Technical Data
L2601-14
Lipoprotein, Low Density, Human (LDL)
1mg
Molecular Biology Storage: 4C Do not freezeShipping: Blue Ice
LDL constitutes 50% of the total lipoprotein mass in plasma and is the major carrier of cholesterol and cholesteryl esters. LDL levels strongly correlate with coronary heart disease. Cholesterol is an important normal constituent of the body. It is part of the structure of cell membranes, bile acids and steroid hormones. Since cholesterol is water insoluble, most cholesterol is carried in the blood by lipoproteins.
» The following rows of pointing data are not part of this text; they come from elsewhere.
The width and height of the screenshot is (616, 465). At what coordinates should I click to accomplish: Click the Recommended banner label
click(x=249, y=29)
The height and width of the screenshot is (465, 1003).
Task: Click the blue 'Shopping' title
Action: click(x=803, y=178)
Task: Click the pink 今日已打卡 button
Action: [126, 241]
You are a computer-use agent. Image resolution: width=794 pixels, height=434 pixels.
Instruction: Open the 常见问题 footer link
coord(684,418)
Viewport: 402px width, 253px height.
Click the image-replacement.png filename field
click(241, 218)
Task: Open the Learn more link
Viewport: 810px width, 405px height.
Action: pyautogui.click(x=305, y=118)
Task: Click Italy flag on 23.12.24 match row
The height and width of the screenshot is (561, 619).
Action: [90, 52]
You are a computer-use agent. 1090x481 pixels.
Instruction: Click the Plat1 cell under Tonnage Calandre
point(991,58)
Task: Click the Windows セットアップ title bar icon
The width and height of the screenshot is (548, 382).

Lipoproteins are large protein-like molecules, including chylomicrons, VLDL, LDL and HDL. Chylomicrons are lipoproteins that are present shortly after a meal. They disappear within about 2 hours in "normal" people. The main function of LDL seems to be to carry cholesterol to various tissues throughout the body. LDL is sometimes referred to as "bad" cholesterol because elevated levels of LDL correlate most directly with coronary heart disease.
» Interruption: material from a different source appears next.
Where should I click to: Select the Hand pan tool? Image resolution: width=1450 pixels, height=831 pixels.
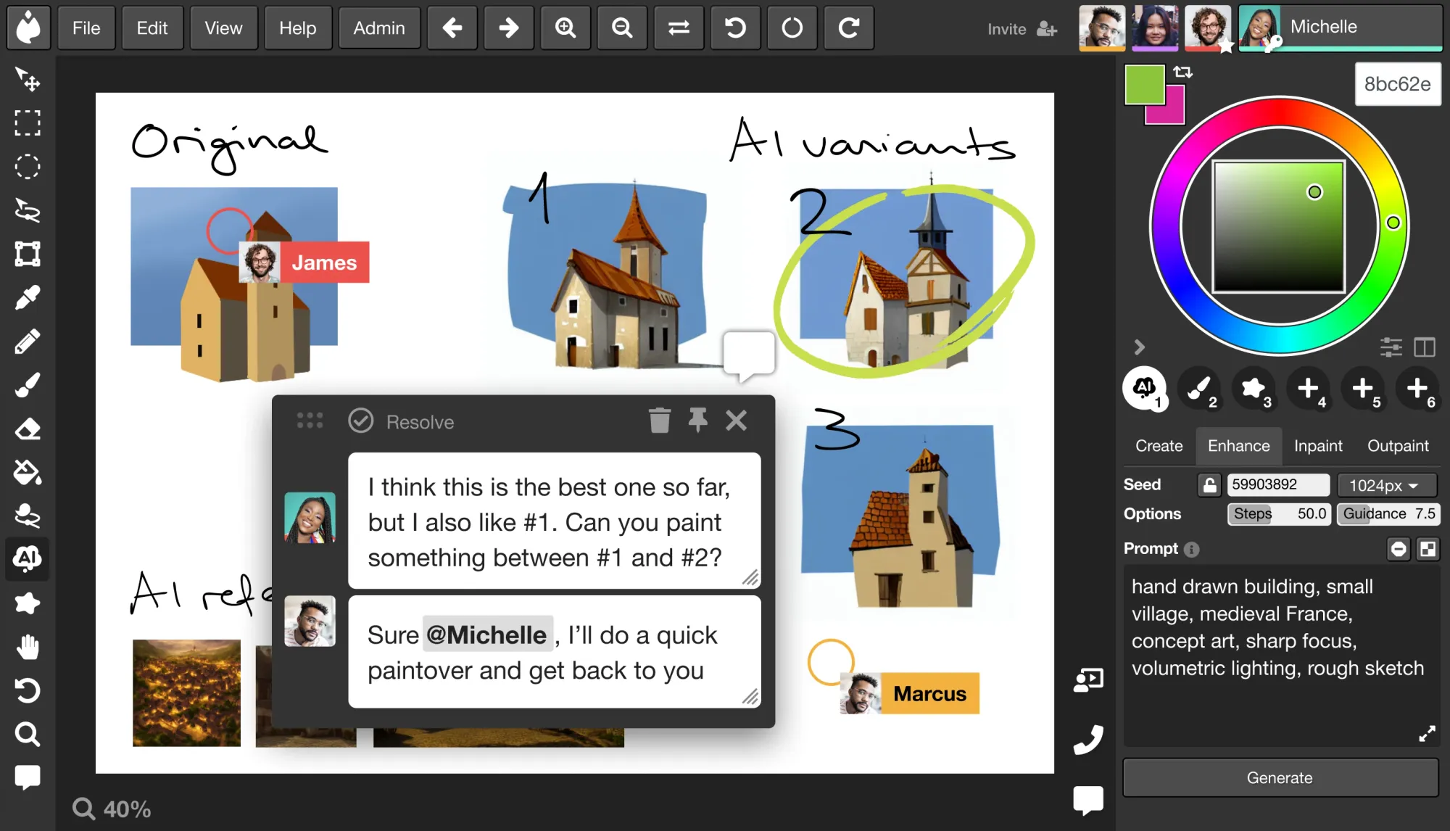28,647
Prepared by sequential flotation ultracentrifugation technique using KBr for density adjustments.

Storage and Stability:
May be stored at 4C. For long-term storage, aliquot and store at 4C. Do not freeze. Aliquots are stable for 6 months. For maximum recovery of product, centrifuge the original vial prior to removing the cap.
Source: Human plasma
Purity: 95% of total lipoprotein content by electrophoresis. Single arc by IEP against antisera to whole human serum. Essentially free from other plasma lipoproteins as determined by electrophoresis using Fast Red 7B staining for lipids and Coomassie Blue for proteins.
Concentration: ~7mg/ml
Form: Supplied as a sterile-filtered liquid in 150mM sodium chloride, 10mM EDTA, pH 7.4. No preservative added.

Important Note: This product as supplied is intended for research use only, not for use in human, therapeutic or diagnostic applications without the expressed written authorization of United States Biological.
Intended for research use only. Not for use in human, therapeutic, or diagnostic applications.